PROUST, Marcel. Pastiche d'un poème des Éblouissements d'Anna de Noailles, adressé à Reynaldo Hahn. [1908.]

2 pages in-12 (172 x 112 mm) sur un bifeuillet, monté en tête du volume après la couverture).


Amusant texte semblant reprocher au compositeur ses voyages hors de Paris, loin de Proust.


"Petit pastiche de Mme de Noailles pour mon Buncht

Mon cœur sage, fuyez l’odeur des térébinthes,

Voici que le matin frise comme un jet d’eau.

L’air est un écran d’or où des ailes sont peintes :

Pourquoi partiriez-vous pour Nice ou pour Yeddo ?


Quel besoin avez-vous de la luisante Asie,

Des monts de verre bleu qu’Hokusaï dessinait,

Quand vous sentez si fort la belle frénésie

D’une averse dorant les toits du Vésinet !


Ah ! partir pour le Pecq, dont le nom semble étrange,

Voir avant de mourir le Mont Valérien

Quand le soigneux couchant se dispose et s’effrange

Entre la Grande Roue et le Puits artésien.


Est-ce que ça n’est pas assez genstil cher Tininuls mais je crois que ce serait mieux de dire : Ah ! partir pour Puteaux, dont le nom déconcerte !"

Dans ce pastiche, "Proust reprend l'inspiration lyrique et romantique qui célèbre la réunion de la nature et de la civilisation et qui donne à la poésie de Noailles un air un peu suranné.

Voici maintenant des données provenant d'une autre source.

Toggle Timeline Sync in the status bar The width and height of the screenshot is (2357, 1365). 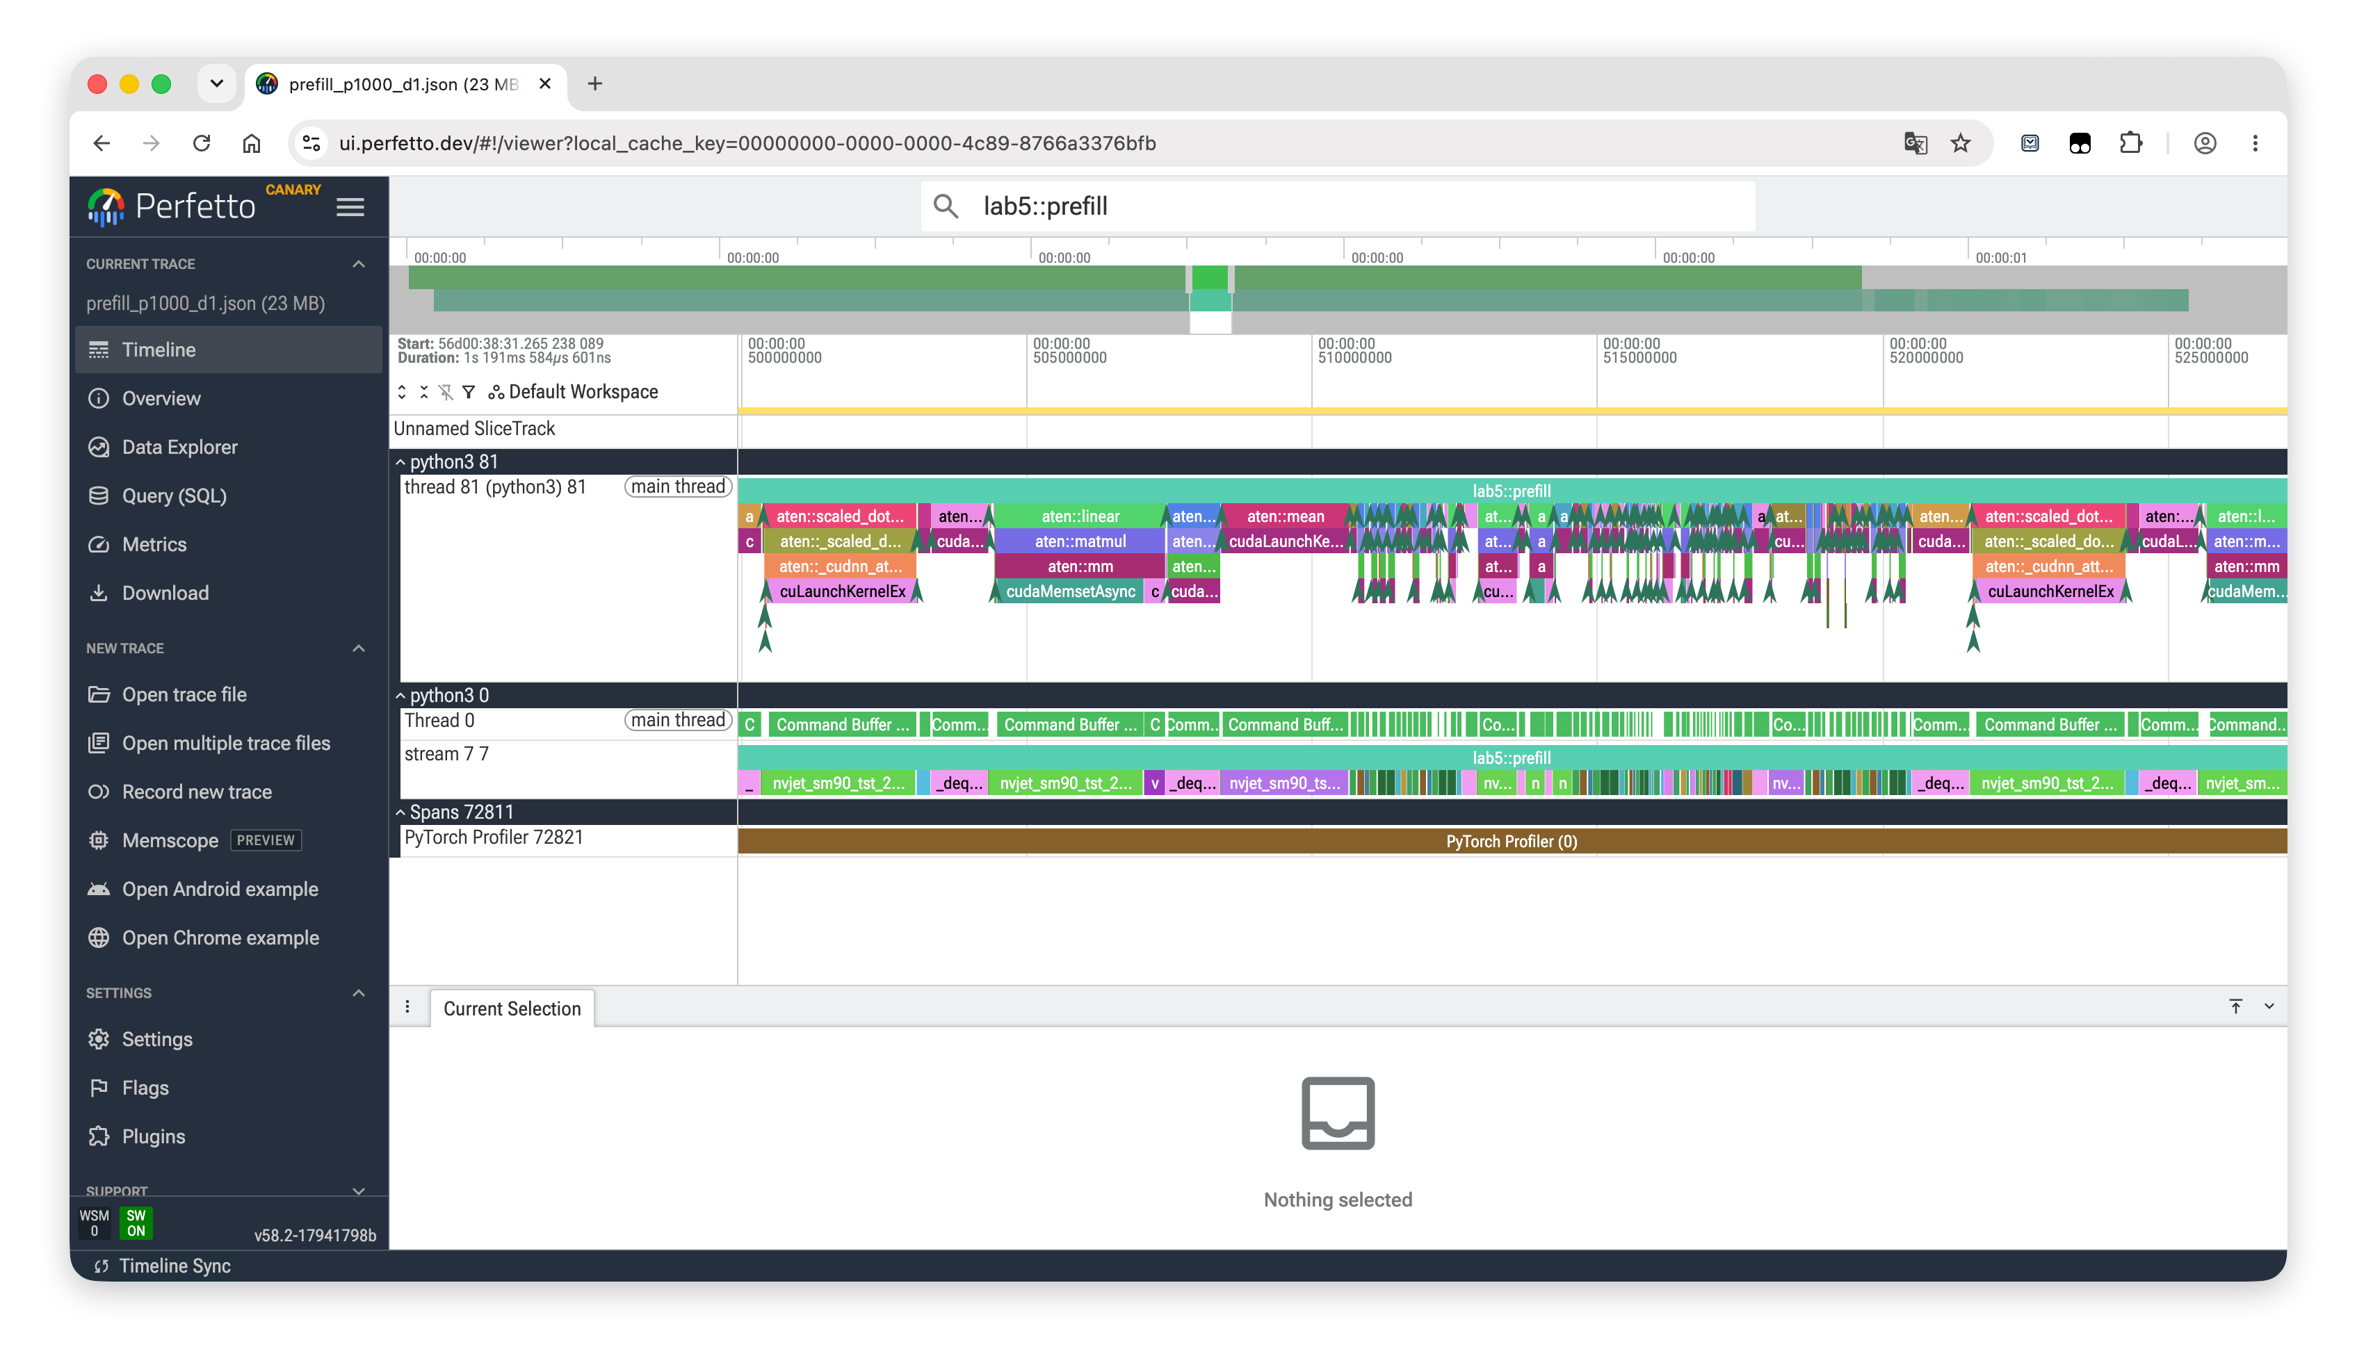(x=163, y=1266)
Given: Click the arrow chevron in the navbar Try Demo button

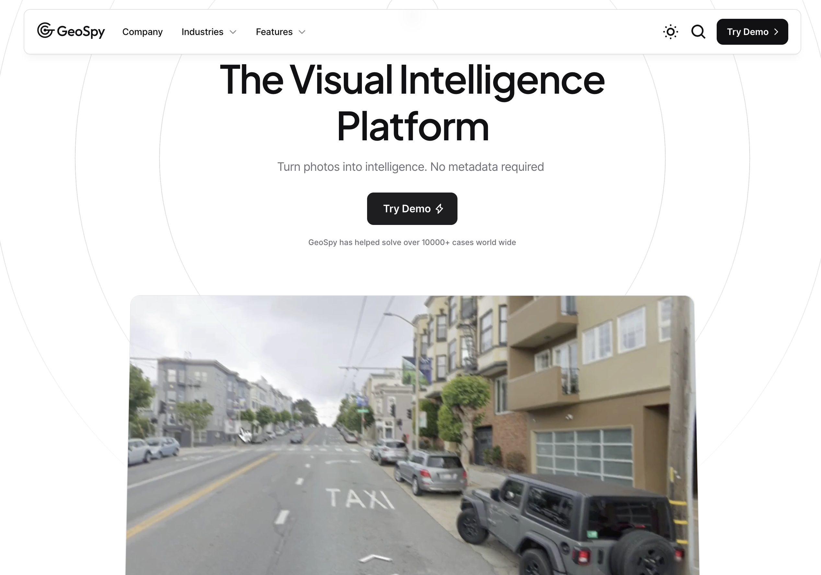Looking at the screenshot, I should click(x=776, y=32).
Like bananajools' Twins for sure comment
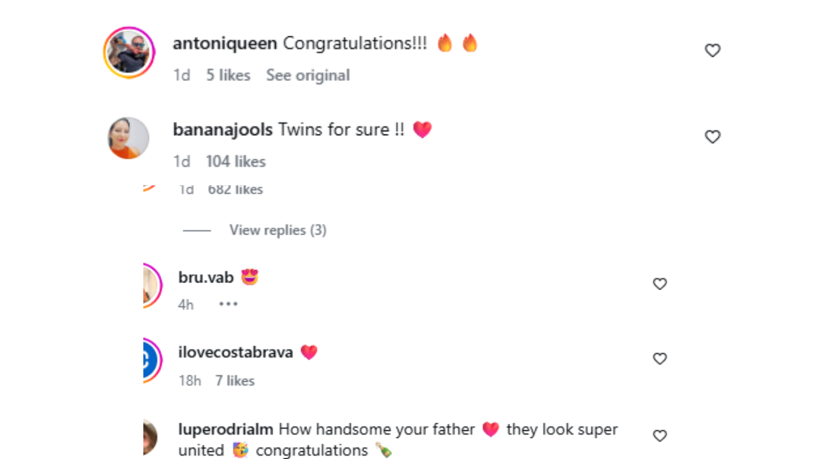Image resolution: width=815 pixels, height=459 pixels. click(x=712, y=137)
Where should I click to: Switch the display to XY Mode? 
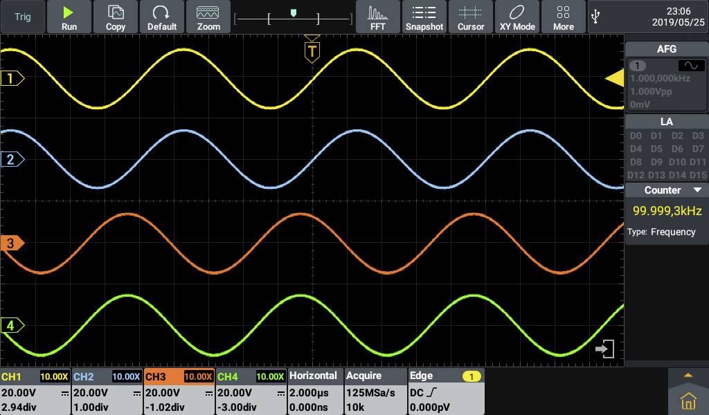tap(517, 17)
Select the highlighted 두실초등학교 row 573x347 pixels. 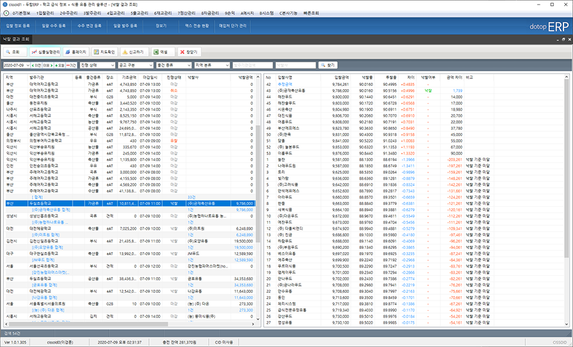pos(41,203)

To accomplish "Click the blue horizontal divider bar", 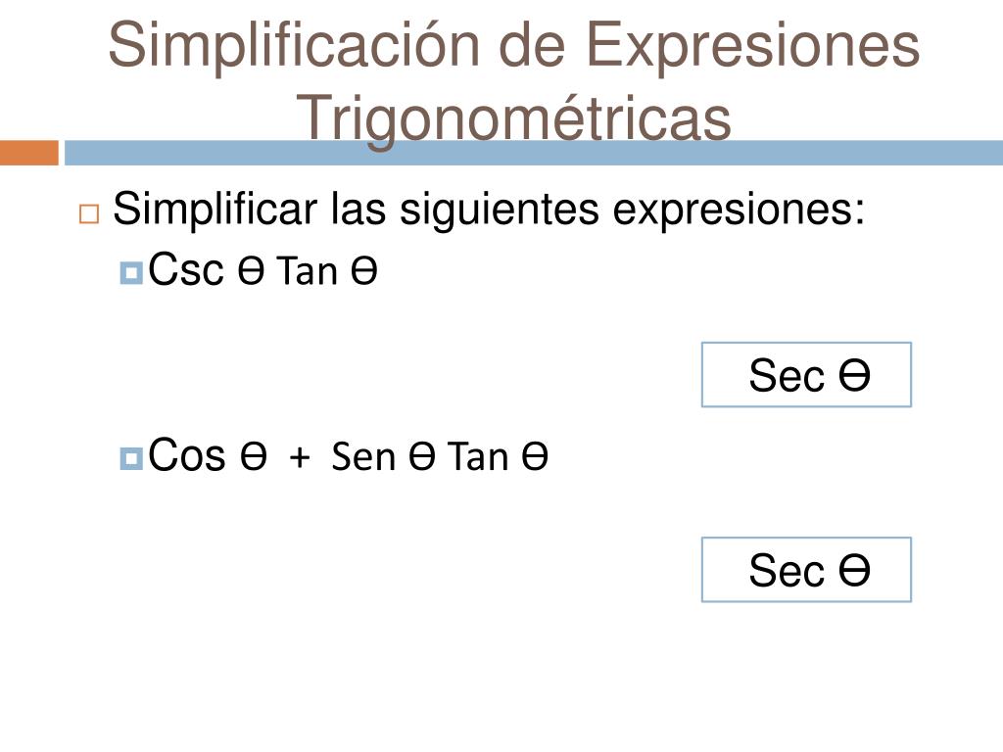I will pyautogui.click(x=534, y=153).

Ce pastiche réécrit notamment 'Le voyage sentimental', recueilli dans Les Éblouissements (p. 22-25), dont il reprend la composition en quatrains de rimes croisées, mais aussi la manière qu'a Anna de Noailles de faire tinter certains noms propres. Proust joue également de l'emploi récurrent chez elle de l'épithète 'luisant' et de ses dérivés, ou du thème de 'l'or' tout aussi omniprésent. Dans cet échange épistolaire, Proust évoque probablement un projet de voyage de Reynaldo Hahn" (Essais, p. 1603-1604).


PROVENANCE:

Raoul Simonson (ex-libris).

Charles Hayoit (ex-libris ; V, 2005, n° 213).

Hubert Heilbronn (ex-libris).


LITERATURE:

Bulletin d'informations proustiennes, n° 37, 2007, n° 213 (exemplaire cité).

M. Proust, Essais, éd. A. Compagnon, Pléiade, 2022, p. 628.

M. Proust, Lettres à Reynaldo Hahn, éd. Ph. Kolb, 1956, p. 165, n° 106.

M. Proust, Poèmes, éd. C. Francis et F. Gontier, Gallimard, Les Cahiers de la N.R.F., 2018, p. 65 et 175-176.

Sur l'influence d'Anna de Noailles sur Proust, voir Catherine Perry, "Flagorneur ou ébloui ? Proust lecteur d'Anna de Noailles", Bulletin Marcel Proust, 1999, n° 49, p. 37-53.